Indeed, the jury’s choice raises contentious questions about how best to
manage water resources for the shared benefit of all.
Since the turn of the century, John Briscoe has been the world’s
pre-eminent crusader for large dams in Africa and other continents. In
the 20th century, Europe developed approximately 80 percent of its
hydropower potential, while Africa has still only exploited 8 percent of
its own. It would be hypocritical, Briscoe contends, to withhold funds
for more dam building in Africa now.
Africa has tried to follow Europe’s path to industrial development
before. With funding and advice from the World Bank and other
institutions, newly independent governments built large dams that were
supposed to industrialise and modernise their countries in the 1960s and
1970s. The Kariba Dam on the Zambezi, the Akosombo Dam on the Volta and
the Inga 1 and 2 dams on the Congo River are the most prominent
examples of this approach.
Mega-dams have not turned out to be a silver bullet, but a big albatross
on Africa’s development. Their costs spiraled out of control creating
massive debt burdens, while their performance did not live up to the
expectations. Their benefits were concentrated on mining companies and
urban middle classes, while the rural population has been left high and
dry. Africa has become the world region that is most dependent on
hydropower. As rainfalls are becoming ever less reliable, this has made
the continent highly vulnerable to climate change.
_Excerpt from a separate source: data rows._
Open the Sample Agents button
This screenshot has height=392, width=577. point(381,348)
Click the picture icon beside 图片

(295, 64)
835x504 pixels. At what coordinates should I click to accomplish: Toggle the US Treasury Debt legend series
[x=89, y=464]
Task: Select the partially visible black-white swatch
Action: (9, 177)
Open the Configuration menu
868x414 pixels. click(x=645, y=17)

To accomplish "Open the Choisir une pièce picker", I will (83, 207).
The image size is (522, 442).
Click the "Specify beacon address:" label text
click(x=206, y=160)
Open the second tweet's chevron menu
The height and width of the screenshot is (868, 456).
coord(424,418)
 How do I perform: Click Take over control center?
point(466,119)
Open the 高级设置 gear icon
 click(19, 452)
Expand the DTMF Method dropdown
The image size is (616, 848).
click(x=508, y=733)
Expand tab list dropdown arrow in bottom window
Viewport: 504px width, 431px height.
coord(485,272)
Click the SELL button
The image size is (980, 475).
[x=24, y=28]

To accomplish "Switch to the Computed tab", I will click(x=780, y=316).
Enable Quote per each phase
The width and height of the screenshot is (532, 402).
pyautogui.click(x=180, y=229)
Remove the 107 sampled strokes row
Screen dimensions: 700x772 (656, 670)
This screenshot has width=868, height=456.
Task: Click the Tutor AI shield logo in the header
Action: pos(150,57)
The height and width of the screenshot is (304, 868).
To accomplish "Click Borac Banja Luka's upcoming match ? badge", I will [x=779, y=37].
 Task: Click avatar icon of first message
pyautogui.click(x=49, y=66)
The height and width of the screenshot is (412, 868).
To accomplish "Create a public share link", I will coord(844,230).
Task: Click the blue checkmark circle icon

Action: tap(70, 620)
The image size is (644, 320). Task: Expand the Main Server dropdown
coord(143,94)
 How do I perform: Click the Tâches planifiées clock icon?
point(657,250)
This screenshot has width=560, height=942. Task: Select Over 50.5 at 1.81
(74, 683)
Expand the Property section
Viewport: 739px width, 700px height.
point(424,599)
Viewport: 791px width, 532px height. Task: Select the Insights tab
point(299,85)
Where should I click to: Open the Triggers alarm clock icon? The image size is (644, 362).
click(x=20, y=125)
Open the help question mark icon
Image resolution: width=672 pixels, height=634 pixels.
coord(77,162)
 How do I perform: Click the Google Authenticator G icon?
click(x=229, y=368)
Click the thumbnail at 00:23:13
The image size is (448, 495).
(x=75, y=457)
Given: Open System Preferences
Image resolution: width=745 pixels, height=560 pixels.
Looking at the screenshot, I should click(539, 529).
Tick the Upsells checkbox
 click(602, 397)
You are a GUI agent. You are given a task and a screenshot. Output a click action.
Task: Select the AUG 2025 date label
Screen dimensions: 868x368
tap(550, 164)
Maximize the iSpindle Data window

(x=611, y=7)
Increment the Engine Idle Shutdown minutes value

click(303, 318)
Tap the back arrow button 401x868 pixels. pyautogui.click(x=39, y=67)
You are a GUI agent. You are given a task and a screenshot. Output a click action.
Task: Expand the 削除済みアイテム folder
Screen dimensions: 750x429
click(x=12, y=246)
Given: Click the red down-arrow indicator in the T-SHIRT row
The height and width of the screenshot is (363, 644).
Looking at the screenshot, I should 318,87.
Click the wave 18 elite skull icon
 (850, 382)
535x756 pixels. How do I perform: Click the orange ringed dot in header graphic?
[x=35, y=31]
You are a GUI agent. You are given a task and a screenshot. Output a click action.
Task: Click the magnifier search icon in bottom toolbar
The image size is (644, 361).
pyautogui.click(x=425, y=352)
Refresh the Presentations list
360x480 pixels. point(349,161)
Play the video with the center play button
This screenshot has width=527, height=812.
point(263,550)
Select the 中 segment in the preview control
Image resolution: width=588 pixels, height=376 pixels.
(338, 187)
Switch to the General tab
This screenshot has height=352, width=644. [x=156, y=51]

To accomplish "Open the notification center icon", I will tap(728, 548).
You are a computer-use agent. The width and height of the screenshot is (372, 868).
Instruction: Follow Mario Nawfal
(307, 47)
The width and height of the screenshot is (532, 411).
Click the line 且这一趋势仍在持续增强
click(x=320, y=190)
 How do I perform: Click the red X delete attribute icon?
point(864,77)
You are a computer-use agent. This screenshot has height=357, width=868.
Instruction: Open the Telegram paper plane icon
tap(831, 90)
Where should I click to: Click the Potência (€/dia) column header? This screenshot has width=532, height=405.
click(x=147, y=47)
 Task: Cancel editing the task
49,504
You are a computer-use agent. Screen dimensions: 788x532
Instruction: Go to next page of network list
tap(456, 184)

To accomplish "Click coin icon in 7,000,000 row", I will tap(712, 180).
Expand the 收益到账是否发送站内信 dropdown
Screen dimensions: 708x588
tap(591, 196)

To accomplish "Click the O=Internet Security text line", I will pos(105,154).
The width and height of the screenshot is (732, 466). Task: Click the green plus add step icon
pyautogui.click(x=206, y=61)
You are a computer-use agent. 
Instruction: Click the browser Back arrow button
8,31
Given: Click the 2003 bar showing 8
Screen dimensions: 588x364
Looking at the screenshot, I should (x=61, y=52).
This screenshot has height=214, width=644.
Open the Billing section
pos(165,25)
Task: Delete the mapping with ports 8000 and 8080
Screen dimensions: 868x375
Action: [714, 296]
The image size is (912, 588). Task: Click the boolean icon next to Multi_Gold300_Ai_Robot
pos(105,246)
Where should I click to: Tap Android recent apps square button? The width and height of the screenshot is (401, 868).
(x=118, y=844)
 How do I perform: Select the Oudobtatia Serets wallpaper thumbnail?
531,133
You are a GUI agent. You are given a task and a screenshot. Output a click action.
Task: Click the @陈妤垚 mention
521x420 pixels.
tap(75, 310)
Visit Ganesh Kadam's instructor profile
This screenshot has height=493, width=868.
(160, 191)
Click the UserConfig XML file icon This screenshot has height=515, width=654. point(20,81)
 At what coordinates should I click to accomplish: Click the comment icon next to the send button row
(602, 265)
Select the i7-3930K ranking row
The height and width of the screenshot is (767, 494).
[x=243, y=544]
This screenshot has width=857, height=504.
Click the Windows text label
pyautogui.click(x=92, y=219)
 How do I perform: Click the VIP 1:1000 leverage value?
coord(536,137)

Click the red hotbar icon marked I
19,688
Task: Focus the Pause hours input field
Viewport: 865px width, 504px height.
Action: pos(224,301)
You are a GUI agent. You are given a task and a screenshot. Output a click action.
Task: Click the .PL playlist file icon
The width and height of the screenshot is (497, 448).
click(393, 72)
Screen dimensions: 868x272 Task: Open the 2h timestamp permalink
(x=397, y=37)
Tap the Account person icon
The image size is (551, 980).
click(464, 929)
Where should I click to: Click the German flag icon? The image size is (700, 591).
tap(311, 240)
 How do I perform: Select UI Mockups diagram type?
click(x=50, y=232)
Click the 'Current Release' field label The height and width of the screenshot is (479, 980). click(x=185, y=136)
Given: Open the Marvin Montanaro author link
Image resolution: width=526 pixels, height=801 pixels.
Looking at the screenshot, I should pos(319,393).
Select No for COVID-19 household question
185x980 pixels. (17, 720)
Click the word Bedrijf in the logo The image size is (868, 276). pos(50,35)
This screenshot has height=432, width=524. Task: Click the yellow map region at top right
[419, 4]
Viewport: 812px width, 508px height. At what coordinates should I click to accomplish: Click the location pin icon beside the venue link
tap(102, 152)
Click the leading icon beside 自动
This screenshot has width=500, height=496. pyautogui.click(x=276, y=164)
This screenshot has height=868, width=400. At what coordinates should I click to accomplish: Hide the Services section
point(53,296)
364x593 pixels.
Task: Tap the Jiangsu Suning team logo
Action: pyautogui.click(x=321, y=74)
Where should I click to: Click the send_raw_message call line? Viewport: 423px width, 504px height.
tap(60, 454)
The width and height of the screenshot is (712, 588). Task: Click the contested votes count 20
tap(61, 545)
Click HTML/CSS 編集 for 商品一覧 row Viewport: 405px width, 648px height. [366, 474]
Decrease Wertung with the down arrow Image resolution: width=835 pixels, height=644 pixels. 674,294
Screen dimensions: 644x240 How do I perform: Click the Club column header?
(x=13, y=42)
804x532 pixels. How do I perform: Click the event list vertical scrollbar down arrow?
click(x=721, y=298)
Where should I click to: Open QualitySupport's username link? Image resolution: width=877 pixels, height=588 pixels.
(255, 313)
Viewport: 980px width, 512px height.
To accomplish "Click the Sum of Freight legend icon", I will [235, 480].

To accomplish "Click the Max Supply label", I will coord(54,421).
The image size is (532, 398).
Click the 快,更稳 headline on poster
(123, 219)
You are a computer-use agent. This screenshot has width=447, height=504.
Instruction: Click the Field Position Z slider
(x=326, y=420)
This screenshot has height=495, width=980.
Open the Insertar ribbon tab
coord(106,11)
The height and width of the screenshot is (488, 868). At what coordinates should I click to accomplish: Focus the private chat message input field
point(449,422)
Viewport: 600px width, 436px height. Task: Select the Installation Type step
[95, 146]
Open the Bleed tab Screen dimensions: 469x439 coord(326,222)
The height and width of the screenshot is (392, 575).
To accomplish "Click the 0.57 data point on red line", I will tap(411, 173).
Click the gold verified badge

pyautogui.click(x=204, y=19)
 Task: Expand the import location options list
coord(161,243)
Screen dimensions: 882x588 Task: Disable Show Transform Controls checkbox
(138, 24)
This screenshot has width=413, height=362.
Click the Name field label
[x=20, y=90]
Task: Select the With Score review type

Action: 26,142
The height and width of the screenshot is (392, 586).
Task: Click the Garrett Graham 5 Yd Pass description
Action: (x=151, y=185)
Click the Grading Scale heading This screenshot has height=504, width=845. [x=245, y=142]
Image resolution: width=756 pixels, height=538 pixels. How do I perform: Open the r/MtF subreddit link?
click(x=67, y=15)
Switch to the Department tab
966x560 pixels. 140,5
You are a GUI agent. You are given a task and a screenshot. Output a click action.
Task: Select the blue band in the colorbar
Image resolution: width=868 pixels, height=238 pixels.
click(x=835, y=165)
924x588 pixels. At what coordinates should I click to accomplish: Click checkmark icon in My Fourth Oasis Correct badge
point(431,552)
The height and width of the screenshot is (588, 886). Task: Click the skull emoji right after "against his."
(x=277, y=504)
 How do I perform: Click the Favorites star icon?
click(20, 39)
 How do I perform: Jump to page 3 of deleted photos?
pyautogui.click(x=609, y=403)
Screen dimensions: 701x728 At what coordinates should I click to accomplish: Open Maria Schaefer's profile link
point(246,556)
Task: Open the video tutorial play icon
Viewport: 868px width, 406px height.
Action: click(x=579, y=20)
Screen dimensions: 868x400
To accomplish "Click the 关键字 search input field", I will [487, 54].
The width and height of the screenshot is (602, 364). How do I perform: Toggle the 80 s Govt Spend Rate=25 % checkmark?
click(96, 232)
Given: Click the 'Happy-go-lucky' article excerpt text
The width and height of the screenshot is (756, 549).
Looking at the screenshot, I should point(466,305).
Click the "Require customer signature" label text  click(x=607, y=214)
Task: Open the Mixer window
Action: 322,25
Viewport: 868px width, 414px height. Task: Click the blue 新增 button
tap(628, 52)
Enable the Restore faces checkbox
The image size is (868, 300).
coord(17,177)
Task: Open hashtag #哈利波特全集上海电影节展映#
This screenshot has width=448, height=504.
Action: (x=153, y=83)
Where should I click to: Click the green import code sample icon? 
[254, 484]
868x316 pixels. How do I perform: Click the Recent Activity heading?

In 2008, mining companies consumed more electricity than the whole
population in Sub-Saharan Africa. After tens of billions of dollars in
foreign aid have been spent on energy projects, 69 percent of the
continent’s population continues to live in the dark. Prioritising the
needs of mining companies and big cities over the rural populations, the
World Bank’s latest dam projects in Africa will further entrench this
energy apartheid.
Meanwhile, the communities which were displaced by the Kariba and Inga
dams continue to struggle for just compensation decades after the
projects were built. Because poor people pay the price but don’t reap
the benefits of these investments, the independent World Commission on
Dams has found that dams “can effectively take a resource from one group
and allocate it to another”. The Tonga people, who were displaced by
the Kariba Dam and suffered starvation as a consequence, have to this
date remained without clean water or electricity despite the huge
reservoir at their doorsteps.
Luckily solutions that don’t sacrifice one group of people for the
benefits of another are available today. Wind, solar and geothermal
energy have become competitive with hydropower. Unlike large dams, these
energy sources don’t depend on centralised electric grids, but can
serve the needs of the rural populations wherever they live. This is why
the International Energy Agency recommends that the bulk of foreign
energy aid be devoted to decentralised renewable energy sources if the
goal of sustainable energy for all by 2030 is to be met. A diverse,
decentralised portfolio of renewable energy projects will also make
African countries more resilient to climate change than putting all eggs
into the basket of a few mega-dams.
Just because Europe developed with large dams in the 20th century
doesn’t mean Africa has to do the same today. In the telecom sector,
Africa has successfully leapfrogged Europe’s landline model and relied
on cell phone companies to provide access to the majority of the
population. Like cell phone towers, wind, solar and micro-hydropower
projects can be built quickly, close to where people need them, and
without major environmental impacts.
Large dams may still make sense in specific situations, but Africa’s
future is lit by the sun. We appreciate that John Briscoe has
reinvigorated an important debate about large dams. But we hope that in
the coming years, the Stockholm Water Prize will celebrate the solutions
of the future rather than the past.
* Rudo A. Sanyanga holds a Ph.D. in Aquatic Systems Ecology from
Stockholm University. She is the Africa Program Director of
International Rivers and is based in Pretoria.